Setting Up the Testing
Null Hypothesis H0: People are rating all the recipes in the same scale.
Alternative Hypothesis H1: People are giving complex recipe lower rating
We would select only the useful column, including n_steps and average rating, and also create new column named complex
, which is true if it has steps more than 10 and false if has steps less or equal to 10.
id | n_steps | ave_rating | complex |
---|---|---|---|
333281 | 10 | 4 | False |
453467 | 12 | 5 | True |
306168 | 6 | 5 | False |
286009 | 7 | 5 | False |
475785 | 17 | 5 | True |
The reason for choosing one-sided test is that we might assume people could feel frustrated when cooking complex recipes, and also recipes with more steps are harder to cook
complex | n_steps | ave_rating |
---|---|---|
False | 6.35718 | 4.50184 |
True | 16.1414 | 4.48441 |
Since ave_rating is numerical data, so it is proper to use the difference in mean as test statistics. In the part of research, the significant level we choose is 0.05
The observed difference in mean is 0.017428379224658563
Permutation Test
We ran permutation test for 10000 times and the graph shows the distribution of permutation test result. The red line marks the observed value.
Hypothesis Testing Conclusion
The P-value for the testing is 0.009, which means that at significant level of 0.05, we are able to reject the null hypothesis.

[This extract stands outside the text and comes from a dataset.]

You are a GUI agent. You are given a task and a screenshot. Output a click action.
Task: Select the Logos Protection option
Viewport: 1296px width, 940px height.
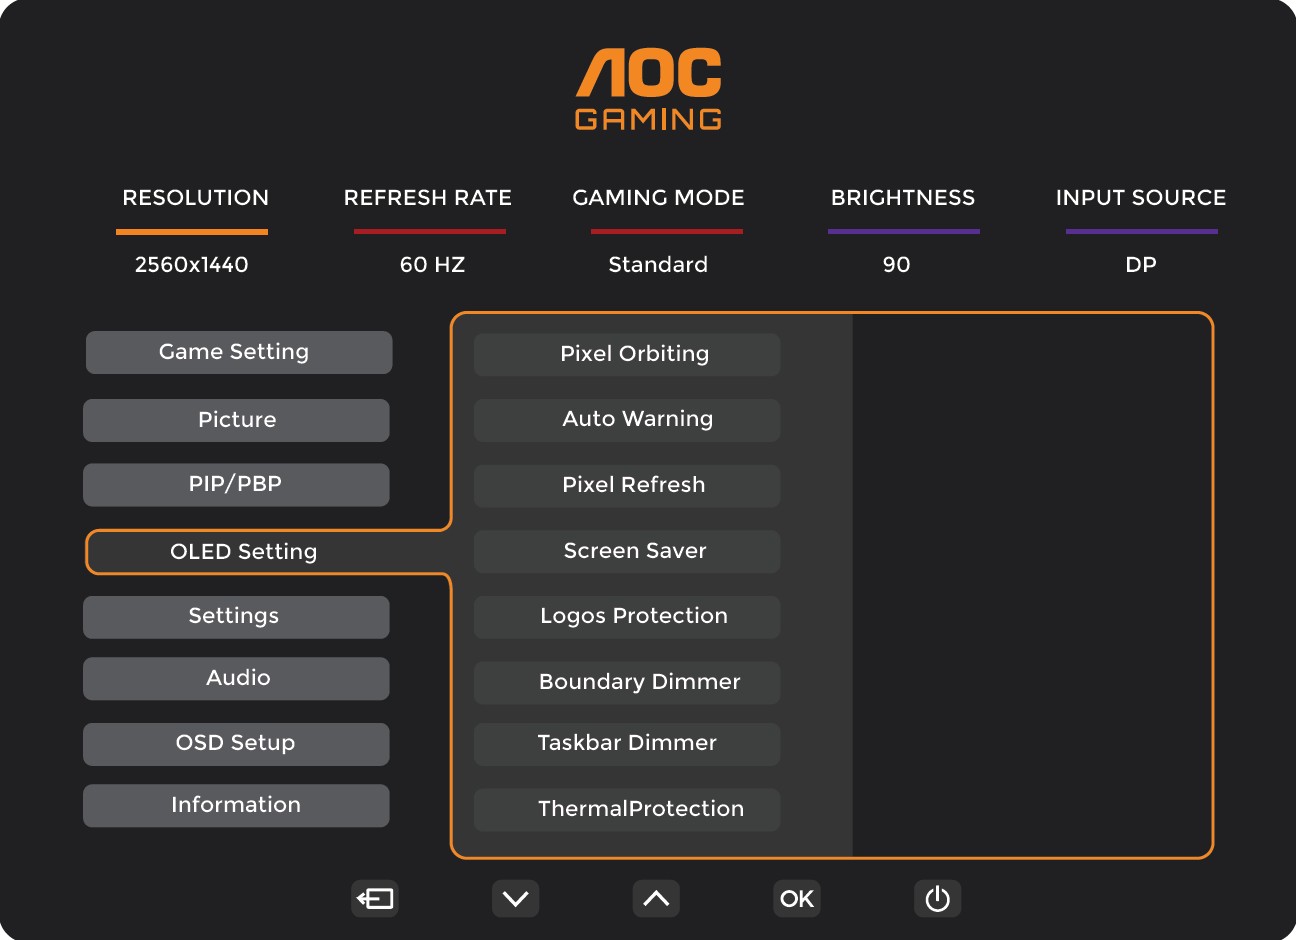(x=627, y=617)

This result could be reasonable since first, high level complexity of a recipes could mean difficulties in cooking the dish and increasing probability in failing. If people fail to cook the dish, they might give low rating to the recipe. Also, people might have higher expectation on the dish if it is complex and hard to make. Then, people might have a more strict rating scale for complex recipes.